Essa é uma discussão que já teria que ter acontecido há muito tempo, mas precisou de gente como ela para dar maior destaque e apoio. Tá certo que os homens dominam os filmes de ação. Mas em seriados como House of Cards, onde o personagem de Robin Wright tem o mesmo peso de Kevin Spacey? Achei o máximo a atriz bater o pé e dizer que não voltaria a nova temporada da série se não igualassem o salário dela. E conseguiu.

Ela e Lawrence são vistas como mal agradecidas, ruins de se trabalhar, mas estão fomentando uma conquista importantíssima na indústria cinematográfica: temos que lutar pelos nossos direitos. Até de dividir a conta.

Eu saí algumas vezes com um cara super legal, que conheci num pub. Não só ele pagou as contas de nossos encontros, como não aceitava a divisão justa. Toda hora era uma discussão meio chata. Me pegava em casa todas as vezes. Putz, eu sei que parece cuspir no prato, mas depois de um tempo comecei a ter vergonha de mim mesma. É realmente uma delícia ter o boy à disposição, não ter que dirigir ou pegar Uber (eu odeio dirigir) e não mexer no bolso toda vez que ia num restaurante bacana. Mas e a conta psicológica depois?
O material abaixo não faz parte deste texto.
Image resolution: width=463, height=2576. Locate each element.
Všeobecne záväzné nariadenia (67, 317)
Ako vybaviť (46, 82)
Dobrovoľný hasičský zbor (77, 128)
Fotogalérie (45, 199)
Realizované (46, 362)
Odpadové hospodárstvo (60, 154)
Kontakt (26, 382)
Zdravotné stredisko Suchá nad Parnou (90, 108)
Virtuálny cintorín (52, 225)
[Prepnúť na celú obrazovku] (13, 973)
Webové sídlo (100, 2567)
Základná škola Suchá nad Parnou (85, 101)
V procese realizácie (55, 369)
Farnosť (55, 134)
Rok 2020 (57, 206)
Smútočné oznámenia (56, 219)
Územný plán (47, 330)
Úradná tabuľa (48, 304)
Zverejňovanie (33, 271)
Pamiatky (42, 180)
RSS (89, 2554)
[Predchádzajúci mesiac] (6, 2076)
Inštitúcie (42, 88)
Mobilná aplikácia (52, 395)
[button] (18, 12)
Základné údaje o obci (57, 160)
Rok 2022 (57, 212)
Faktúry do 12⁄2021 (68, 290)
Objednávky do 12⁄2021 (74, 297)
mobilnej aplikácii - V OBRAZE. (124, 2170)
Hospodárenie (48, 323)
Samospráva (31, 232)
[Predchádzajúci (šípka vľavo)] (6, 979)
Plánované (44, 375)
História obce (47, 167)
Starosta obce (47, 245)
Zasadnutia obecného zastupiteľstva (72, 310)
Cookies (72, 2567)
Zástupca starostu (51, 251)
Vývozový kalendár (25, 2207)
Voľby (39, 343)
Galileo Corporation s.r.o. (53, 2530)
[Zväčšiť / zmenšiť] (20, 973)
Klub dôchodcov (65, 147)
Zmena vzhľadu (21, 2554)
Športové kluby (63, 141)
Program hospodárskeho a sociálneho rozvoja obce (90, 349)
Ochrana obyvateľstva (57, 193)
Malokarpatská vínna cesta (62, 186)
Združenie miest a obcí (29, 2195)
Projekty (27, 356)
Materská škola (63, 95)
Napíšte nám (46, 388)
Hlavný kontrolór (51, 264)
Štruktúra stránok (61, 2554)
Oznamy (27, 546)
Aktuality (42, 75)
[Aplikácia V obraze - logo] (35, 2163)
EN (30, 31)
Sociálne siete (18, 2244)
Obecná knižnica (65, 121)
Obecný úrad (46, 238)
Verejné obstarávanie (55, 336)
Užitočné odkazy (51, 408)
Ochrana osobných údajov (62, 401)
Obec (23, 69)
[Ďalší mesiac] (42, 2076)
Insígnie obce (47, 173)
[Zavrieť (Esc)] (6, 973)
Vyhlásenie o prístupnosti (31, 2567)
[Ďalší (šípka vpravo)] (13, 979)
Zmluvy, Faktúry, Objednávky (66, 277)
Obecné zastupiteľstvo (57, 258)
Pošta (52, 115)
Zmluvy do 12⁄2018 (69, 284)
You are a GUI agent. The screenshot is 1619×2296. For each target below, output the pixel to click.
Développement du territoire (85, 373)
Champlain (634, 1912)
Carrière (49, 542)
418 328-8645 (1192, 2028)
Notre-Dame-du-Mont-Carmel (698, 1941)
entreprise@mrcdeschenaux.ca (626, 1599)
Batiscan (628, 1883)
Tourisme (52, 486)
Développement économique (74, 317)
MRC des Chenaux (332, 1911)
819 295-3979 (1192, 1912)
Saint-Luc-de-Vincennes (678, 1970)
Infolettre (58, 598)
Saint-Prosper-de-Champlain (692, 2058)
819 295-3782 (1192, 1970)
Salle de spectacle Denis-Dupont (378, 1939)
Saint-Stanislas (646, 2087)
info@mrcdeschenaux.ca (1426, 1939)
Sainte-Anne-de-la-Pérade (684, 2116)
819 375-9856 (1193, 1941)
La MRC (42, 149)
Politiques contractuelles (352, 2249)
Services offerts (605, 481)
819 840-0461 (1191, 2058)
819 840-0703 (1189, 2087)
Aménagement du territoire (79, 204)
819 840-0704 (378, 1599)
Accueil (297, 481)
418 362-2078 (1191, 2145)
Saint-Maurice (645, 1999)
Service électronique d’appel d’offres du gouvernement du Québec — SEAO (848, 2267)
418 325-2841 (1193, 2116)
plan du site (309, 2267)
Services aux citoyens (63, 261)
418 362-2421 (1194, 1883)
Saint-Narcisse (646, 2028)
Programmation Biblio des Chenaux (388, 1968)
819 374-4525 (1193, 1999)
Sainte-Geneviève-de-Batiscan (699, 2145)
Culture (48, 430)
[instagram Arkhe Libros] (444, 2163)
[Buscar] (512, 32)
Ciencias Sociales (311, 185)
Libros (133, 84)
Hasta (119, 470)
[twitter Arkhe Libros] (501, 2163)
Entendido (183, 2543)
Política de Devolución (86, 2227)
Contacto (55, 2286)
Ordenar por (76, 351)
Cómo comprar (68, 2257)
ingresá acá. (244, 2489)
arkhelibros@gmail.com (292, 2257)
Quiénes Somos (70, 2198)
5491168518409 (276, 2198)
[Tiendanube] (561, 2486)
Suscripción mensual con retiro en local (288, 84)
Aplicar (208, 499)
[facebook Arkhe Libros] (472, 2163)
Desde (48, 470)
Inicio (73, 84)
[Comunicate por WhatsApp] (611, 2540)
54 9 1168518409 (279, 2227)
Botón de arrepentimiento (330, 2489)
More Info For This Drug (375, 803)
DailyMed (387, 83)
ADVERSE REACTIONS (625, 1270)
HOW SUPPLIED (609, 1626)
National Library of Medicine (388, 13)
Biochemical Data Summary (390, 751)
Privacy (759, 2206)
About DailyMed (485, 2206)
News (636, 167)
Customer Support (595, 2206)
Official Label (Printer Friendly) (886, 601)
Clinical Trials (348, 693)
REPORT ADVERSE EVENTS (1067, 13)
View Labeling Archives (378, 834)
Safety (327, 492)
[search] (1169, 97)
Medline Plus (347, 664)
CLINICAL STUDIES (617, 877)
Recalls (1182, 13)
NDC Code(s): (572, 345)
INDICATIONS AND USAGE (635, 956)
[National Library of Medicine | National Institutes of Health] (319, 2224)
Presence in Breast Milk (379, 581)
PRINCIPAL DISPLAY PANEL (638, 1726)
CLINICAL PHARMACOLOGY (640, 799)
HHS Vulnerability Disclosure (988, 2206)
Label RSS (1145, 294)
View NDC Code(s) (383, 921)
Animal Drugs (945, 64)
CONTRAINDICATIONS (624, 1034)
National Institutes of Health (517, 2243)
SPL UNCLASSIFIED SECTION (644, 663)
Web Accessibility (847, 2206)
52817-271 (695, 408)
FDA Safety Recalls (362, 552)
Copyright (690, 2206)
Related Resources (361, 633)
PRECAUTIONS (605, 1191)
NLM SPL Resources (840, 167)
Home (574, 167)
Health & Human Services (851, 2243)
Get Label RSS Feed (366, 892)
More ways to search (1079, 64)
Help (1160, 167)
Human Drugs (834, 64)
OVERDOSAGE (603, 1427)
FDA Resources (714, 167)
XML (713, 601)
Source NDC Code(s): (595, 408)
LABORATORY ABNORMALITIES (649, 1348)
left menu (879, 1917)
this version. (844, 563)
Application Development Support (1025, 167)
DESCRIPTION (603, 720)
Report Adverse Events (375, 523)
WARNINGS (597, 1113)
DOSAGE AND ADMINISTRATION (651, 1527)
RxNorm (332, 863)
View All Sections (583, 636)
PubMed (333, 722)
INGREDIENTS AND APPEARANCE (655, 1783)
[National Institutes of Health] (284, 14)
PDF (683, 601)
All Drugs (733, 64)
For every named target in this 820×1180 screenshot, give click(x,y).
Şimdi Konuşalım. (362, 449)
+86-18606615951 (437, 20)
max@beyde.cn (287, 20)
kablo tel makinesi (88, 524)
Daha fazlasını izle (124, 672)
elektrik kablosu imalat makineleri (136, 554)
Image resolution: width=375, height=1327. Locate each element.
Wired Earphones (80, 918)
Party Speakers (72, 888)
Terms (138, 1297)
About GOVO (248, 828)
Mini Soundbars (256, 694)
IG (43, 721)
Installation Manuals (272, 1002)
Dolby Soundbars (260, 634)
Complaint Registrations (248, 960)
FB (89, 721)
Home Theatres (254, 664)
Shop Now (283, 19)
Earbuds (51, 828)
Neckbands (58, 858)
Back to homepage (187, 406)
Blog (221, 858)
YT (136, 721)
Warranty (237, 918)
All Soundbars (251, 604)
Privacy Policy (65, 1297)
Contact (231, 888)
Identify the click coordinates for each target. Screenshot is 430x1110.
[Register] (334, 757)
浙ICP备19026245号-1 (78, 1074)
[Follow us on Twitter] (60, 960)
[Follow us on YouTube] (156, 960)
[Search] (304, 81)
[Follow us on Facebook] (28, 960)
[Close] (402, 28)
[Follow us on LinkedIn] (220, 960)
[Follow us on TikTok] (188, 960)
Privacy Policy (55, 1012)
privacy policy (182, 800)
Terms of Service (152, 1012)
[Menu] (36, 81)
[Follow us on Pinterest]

Eu fui sempre ensinada pelos meus pais a nunca depender de outros, nem aceitar favores financeiros, como jantares e presentes. Sempre pagar a minha parte. Só aceitava de meus pais, e olhe lá. Depois de adulta, minhas contas, meus problemas.

Daí eu pensava: tem contrapartida nisso aí. Que seja, tem que dormir com o boy porque ele te pagou. Tem que ser mais carinhosa com ele, aceitar mais as coisas, porque ele pagou.

Se você tem uma amiga que paga a viagem para você, é difícil vocês terem uma relação de igualdade, mesmo que ela não cobre diretamente. Os programas serão naturalmente os preferidos dela. Os jantares, também nos lugares que ela quiser.

E nunca mais saímos, eu e o boy generoso. Fiquei bodeada com toda essa generosidade, que pode ter sido genuína da parte dele, mas para mim era se render ao gênero donzela que tanto abomino.

Eu gosto disso, gente: gosto de dividir as contas com o boy. É fofo sim quando ele se oferece para pagar a conta, mas não, obrigada. Que tal repensar isso?

Deveríamos parar de pensar que o boy só vai pensar seriamente na gente se pagar as primeiras contas. Deveríamos para de nos gabar para as amigas relatando que o boy pagou a conta do primeiro encontro. Deveríamos parar de olhar para o lado quando vem a conta para pagar. Querem igualdade, meninas? Comecem rachando a conta com o boy. Até do motel.